Rio - A Via Sacra da Rocinha, que acontece hoje, Sexta-feira da Paixão, vai propor uma reflexão sobre a realidade das favelas, morros e periferias do Rio de Janeiro e de todo o país. “Vamos abrir a Via Sacra com a cena de Jesus ainda menino, com a família. Ele estará em caminhão, do tipo pau de arara, representando as crianças que usam um meio de transporte inadequado e perigoso para ir à escola no Nordeste”, diz o diretor do evento, Aurélio Mesquita, ressaltando a forte ligação da Rocinha com o Sertão, de onde vieram muitos de seus habitantes.
Na sequência do espetáculo, haverá outra cena cheia de simbolismos. O julgamento de Cristo por Pôncio Pilatos será realizado com Jesus amarrado a um pelourinho — onde as pessoas eram açoitadas durante a escravidão. A ideia é vincular esta imagem à repressão e aos excessos da polícia, que muitas vezes atinge a juventude das favelas do século 21. “Queremos mostrar que os instrumentos de tortura que vimos em filmes como ‘Tropa de Elite’ são uma realidade no cotidiano”, explica Aurélio.
É a 22ª edição do evento na Rocinha. À frente do espetáculo desde seu primeiro ato, em 1992, Aurélio diz que o caso do pedreiro Amarildo Souza, morto pela polícia no ano passado, não será citado diretamente. “Ele é um caso emblemático nesta questão de tortura em comunidades, então, neste contexto, seu caso será relembrado”.
Patrocínio
Após realizarem o espetáculo via Lei de Incentivo à Cultura nos últimos anos, os organizadores tiveram problemas para arrecadar fundos em 2014. Segundo Mesquita, seu grupo não conseguiu a Declaração de Patrocínio, em que uma empresa se compromete a bancar o espetáculo. Assim, ficou impedido de concorrer aos editais da Secretaria Estadual de Cultura. Mas o órgão conseguiu solucionar o problema: “A secretaria pagou toda a parte técnica e burocrática, mas o valor ficou abaixo do que pediríamos pela Lei de Incentivo”.

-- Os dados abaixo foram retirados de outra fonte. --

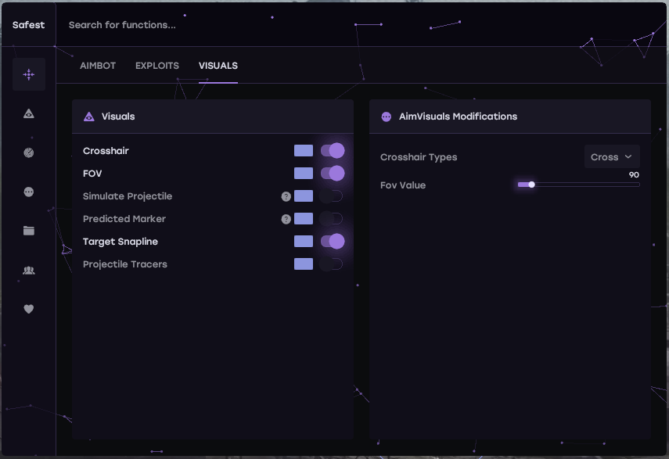The width and height of the screenshot is (669, 459).
Task: Open the triangle eye section in the sidebar
Action: pyautogui.click(x=29, y=114)
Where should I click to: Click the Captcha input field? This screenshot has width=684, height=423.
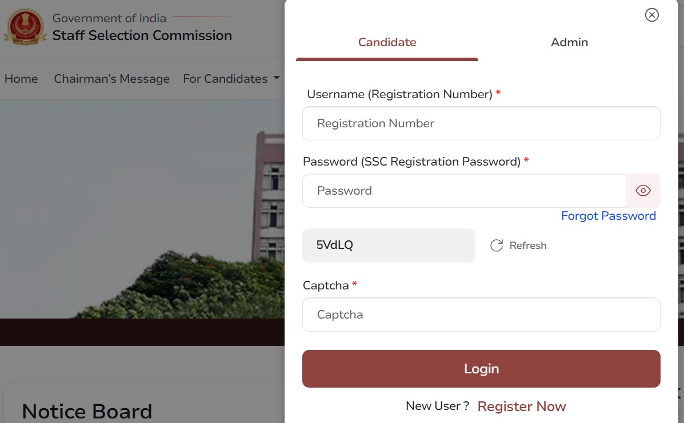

Agitador cultural de uma localidade muitas vezes esquecida pelo poder público, Aurélio Mesquita pretende que o evento marcado para 20h e que vai percorrer 2,7 quilômetros entre o Largo do Boiadeiro e a Paróquia de Nossa Senhora da Boa Viagem, ajude a mudar a realidade de uma população que, como diz um antigo samba, já está livre do açoite da senzala, mas segue presa na miséria da favela.